One-sided fft; Current issues in consistency between one-sided and two-sided fft

[katgonzalez17]

Looks like the Nusselt number does change more significantly at larger grid sizes. I re-looked at my test script and noticed inconsistencies at 10^15, that (maybe?) these errors are amplified over multiple time steps, particularly for array sizes. Not sure what's going on, and am open to any and all suggestions for what to check out!

Attached is a photo of the Nusselt number over different time steps with a 1728 by 1377 grid.

[dsondak]

A few questions / suggestions:

• It sounds like you checked your test script and found some discrepancies. What do you mean by 10^15? Is this the number of points?
• Which test script is this? Is it the script that is simulating the $N_y$ loop? Or is it your original one?
• I'd break this down a bit further. Compare results after the very first loop. Compare intermediate results within the loop. You can still calculate $Nu$ as a representative scalar quantity. It won't have any meaning, but that's okay. You can also make sure the 1-sided and 2-sided ffts are the giving the same results within the loop.

It's possible that there is a subtle bug. It is also possible that some errors are accumulating naturally. Let's try to isolate the culprit.

[katgonzalez17]

• Sorry, I meant 10^-15, so inconsistencies after 15 places behind the decimal point.
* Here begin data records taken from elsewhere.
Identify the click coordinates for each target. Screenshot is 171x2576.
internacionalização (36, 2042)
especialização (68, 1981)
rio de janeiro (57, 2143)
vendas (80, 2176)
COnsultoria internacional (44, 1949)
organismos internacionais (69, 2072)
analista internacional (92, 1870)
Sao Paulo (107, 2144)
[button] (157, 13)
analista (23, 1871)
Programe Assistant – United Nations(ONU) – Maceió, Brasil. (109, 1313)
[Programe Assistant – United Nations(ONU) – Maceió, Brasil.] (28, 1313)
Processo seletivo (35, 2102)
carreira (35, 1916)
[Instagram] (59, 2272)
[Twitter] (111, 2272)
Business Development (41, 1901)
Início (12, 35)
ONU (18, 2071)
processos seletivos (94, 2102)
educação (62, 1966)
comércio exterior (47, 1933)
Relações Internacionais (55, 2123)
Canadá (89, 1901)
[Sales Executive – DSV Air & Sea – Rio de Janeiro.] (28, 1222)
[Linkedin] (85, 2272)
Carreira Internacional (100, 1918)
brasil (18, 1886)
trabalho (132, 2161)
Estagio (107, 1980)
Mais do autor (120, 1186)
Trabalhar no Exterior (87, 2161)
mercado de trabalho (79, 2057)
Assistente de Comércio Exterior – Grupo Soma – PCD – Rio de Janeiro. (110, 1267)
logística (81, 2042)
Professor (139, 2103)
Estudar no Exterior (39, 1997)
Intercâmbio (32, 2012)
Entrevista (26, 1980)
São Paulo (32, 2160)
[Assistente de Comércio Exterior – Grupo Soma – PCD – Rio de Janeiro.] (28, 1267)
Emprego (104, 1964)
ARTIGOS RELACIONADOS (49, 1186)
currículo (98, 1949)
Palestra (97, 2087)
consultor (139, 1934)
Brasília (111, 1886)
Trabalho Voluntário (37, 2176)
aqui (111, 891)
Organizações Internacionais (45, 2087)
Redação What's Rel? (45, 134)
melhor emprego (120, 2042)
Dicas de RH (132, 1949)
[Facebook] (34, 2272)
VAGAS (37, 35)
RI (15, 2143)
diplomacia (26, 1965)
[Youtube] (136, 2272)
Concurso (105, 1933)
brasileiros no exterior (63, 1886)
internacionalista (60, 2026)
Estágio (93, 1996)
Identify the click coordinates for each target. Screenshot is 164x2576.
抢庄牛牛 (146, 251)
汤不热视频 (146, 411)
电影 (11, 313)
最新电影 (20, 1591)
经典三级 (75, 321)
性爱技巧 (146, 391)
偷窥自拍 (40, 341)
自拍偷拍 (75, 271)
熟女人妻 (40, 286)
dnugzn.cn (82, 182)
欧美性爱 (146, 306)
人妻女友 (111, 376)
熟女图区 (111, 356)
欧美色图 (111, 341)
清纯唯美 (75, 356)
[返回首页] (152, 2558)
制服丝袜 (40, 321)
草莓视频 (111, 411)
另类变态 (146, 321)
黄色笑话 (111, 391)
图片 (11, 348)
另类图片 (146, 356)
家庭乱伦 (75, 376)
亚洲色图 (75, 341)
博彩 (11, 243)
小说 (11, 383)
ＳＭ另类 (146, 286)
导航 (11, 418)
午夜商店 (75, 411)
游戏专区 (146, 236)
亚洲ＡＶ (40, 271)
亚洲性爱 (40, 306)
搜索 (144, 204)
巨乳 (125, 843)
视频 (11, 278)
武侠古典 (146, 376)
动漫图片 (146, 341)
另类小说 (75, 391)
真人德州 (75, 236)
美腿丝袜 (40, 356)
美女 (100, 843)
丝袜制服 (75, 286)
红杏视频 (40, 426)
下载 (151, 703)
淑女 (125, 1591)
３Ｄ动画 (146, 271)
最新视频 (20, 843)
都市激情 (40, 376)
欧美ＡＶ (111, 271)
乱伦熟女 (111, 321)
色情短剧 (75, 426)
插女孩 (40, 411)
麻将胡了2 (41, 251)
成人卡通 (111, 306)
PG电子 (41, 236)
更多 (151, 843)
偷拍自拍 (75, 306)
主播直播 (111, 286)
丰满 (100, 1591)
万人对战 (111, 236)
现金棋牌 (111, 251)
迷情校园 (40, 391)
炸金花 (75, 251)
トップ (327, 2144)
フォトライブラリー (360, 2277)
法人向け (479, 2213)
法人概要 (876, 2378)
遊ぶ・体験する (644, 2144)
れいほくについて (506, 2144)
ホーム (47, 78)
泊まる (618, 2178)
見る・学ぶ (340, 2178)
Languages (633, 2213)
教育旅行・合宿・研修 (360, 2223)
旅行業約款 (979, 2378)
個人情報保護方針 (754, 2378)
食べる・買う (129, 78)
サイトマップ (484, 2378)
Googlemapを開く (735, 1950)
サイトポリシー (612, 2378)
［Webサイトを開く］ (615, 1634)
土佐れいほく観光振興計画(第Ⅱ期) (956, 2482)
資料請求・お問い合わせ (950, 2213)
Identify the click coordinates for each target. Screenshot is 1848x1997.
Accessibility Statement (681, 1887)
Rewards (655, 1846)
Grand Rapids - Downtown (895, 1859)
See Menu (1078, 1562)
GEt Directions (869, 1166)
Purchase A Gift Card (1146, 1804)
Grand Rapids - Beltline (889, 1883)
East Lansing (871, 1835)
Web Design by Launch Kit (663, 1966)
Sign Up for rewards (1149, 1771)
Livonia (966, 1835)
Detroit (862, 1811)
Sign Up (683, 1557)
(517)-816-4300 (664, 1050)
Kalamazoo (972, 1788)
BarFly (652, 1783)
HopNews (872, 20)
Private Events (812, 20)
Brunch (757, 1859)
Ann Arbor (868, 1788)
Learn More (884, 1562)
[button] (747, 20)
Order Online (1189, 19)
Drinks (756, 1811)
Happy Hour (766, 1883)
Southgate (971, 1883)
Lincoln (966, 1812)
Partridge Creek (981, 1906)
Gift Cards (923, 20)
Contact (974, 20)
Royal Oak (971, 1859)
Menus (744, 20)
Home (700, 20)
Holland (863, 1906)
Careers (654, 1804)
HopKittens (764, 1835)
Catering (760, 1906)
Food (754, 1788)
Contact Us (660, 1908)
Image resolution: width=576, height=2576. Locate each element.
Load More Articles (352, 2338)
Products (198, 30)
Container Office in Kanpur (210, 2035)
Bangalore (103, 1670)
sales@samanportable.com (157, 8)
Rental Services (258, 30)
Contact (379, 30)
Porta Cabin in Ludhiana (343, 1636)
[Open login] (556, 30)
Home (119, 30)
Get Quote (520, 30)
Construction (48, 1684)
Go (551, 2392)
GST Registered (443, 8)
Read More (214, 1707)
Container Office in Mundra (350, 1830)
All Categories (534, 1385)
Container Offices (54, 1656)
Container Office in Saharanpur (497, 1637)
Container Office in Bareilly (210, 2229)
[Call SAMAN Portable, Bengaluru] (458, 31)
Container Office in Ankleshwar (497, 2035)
The number of points that I used was 2^15, and I checked the last few array entries comparing before forward + backward transformation and after.
• This is my original one where I allocate an array, populate it with sin values, and then do a forward and backward transformation.
• I can write out the Ny loop first and look at Nusselt number between one and two sided transformations!

[dsondak]

Discrepancies of $10^{-15}$ are okay. But try to track down why they are accumulating.